◎「ばった(飛蝗)」
「はばはた(葉羽はた)」。語頭の「は」は無音化し次の「ば」は無音化しつつ連音により促音化した。「は(葉)」は草の葉であり、それが緑色であり、草の葉を思わせることによる。「は(羽)」は羽(はね)。「はた」は平面状のものの翻(ひるがへ)りを表現する擬態→「はた(旗)」(10月4日)・「ちょう(蝶)」(2024年8月27日)の項。これは昆虫の名であり、「はた」はその飛翔のさいの羽根の動態を表現する擬態。この昆虫は別名「ばたばた」と言う。つまり、「はばはた(葉羽はた)→ばった」は、草の葉のような羽をはためかせるもの、ということであり、ある種の昆虫の総称。名の主体はショウリョウバッタでしょう。これは、とくにメスは、体も大きい。
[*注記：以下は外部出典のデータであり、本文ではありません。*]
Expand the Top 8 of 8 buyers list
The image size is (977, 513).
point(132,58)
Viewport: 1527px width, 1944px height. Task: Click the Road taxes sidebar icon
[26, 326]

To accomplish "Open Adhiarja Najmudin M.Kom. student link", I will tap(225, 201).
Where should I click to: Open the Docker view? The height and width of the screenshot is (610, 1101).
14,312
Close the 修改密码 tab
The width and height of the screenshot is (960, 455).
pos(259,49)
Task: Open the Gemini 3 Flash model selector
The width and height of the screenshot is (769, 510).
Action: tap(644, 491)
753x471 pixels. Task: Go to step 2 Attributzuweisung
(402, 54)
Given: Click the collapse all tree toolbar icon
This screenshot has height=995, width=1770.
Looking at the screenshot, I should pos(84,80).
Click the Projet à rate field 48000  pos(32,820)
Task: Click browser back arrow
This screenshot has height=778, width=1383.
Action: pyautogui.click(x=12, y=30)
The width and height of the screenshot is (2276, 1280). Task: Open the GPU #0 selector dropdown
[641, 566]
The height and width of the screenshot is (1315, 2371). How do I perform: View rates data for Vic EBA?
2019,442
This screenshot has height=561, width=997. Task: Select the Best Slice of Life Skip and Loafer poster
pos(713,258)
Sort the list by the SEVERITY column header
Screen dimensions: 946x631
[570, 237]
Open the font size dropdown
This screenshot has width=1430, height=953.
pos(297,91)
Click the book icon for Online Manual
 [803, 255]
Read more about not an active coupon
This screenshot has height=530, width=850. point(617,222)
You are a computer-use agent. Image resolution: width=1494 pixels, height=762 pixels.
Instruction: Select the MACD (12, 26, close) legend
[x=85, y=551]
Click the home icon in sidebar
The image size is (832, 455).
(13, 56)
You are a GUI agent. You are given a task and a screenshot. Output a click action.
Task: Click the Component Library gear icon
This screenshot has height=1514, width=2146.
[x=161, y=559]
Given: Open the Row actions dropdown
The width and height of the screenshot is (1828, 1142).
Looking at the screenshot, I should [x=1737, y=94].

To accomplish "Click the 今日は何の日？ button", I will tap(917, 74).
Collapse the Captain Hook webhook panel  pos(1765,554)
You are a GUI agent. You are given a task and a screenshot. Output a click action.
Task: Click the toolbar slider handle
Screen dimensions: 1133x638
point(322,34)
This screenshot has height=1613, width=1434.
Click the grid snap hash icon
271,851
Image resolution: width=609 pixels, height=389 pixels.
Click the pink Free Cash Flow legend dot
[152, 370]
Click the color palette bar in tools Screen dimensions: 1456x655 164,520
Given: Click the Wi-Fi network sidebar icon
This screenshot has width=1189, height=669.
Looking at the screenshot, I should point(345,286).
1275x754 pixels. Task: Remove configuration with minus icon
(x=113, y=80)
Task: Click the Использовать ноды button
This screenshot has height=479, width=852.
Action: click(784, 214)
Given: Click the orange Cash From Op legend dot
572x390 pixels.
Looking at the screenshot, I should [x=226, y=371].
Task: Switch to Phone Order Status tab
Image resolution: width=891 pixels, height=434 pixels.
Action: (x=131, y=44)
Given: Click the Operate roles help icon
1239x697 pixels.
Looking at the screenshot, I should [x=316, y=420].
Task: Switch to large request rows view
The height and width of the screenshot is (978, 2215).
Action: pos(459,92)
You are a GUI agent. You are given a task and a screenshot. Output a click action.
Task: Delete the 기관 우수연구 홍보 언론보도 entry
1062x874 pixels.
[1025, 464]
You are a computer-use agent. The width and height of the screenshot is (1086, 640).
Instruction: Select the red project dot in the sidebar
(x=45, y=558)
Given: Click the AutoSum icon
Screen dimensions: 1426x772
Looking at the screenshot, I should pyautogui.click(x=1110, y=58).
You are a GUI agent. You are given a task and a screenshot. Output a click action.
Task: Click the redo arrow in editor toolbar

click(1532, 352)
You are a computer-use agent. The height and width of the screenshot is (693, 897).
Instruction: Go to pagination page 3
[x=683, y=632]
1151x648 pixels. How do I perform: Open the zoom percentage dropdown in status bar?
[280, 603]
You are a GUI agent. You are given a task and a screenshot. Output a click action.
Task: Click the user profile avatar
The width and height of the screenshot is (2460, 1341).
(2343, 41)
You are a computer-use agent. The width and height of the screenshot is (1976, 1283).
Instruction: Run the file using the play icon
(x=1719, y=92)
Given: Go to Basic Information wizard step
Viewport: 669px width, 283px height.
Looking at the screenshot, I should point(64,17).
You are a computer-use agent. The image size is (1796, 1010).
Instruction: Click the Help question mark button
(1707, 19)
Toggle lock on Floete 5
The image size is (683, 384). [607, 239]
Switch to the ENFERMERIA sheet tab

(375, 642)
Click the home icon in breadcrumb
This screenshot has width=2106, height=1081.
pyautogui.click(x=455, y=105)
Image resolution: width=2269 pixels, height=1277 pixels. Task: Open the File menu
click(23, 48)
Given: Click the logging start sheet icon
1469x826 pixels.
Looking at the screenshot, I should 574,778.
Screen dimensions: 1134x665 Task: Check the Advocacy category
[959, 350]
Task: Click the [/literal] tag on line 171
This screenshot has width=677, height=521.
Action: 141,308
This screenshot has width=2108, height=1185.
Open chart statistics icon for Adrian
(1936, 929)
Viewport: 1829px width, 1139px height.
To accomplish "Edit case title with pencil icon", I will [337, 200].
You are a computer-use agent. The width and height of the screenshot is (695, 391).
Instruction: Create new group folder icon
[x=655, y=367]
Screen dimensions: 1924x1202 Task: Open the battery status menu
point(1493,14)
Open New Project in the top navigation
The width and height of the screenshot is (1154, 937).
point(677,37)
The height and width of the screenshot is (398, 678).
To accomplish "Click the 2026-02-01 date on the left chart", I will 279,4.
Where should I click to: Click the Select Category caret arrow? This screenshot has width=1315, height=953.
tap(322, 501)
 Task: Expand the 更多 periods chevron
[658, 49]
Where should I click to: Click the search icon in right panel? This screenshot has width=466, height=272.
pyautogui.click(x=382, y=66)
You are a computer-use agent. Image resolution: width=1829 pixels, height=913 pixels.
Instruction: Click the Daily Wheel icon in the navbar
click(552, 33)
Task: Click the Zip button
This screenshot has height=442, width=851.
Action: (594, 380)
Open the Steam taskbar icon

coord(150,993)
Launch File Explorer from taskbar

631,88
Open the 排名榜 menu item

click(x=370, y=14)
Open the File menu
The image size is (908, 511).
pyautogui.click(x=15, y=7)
「螇蚸 バタバタ バツタ」(『書言字考節用集』「気形門」)。
◎「ばっちい」(形)
「ばばちい」の促音化。「ばばちい」は「ばばちりひり(糞散り放り)」。「り」以下は音が退行化している。「ばば(糞)」は腸系排泄物を意味する俗語であり(その項)、「ひり(放り)」はそれを排泄することを意味する(その項)。「ばばちりひり(糞散り放り)→ばばちい・ばっちい」は、排泄物を放(ひ)り散らかしているようだ、ということであり、汚らしい、や、汚らしいもの、という意味になる。
「ヲヤヲヤ憎い毛虫だねへ。ヲゝヲゝばばつちい。エゝきたな」(『浮世風呂』)。
「ヲゝ穢(きた)なや穢(きた)なや。コレ兄(にい)さんはの、わんわんのばばつちを踏(ふま)うとしたよ。坊はおとつさんにおんぶだから能(い)いの」(『浮世風呂』:幼い子に言っている)。